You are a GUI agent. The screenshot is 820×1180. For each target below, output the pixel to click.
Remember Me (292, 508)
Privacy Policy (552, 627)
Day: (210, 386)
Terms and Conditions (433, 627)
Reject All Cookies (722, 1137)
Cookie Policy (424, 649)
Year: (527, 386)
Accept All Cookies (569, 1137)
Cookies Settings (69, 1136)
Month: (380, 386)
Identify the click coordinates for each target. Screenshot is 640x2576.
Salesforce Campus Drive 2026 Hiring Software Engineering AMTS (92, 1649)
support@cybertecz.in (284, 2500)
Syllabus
══════
*About this exercise*: Your task is to transcribe the line containing "Privacy Policy (552, 627)" and every line after it, through the last line of the data, exactly as written and with nothing more.

*Answer for this exercise*:
Privacy Policy (552, 627)
Day: (210, 386)
Terms and Conditions (433, 627)
Reject All Cookies (722, 1137)
Cookie Policy (424, 649)
Year: (527, 386)
Accept All Cookies (569, 1137)
Cookies Settings (69, 1136)
Month: (380, 386)
Identify the click coordinates for each target. Screenshot is 640x2576.
Salesforce Campus Drive 2026 Hiring Software Engineering AMTS (92, 1649)
support@cybertecz.in (284, 2500)
Syllabus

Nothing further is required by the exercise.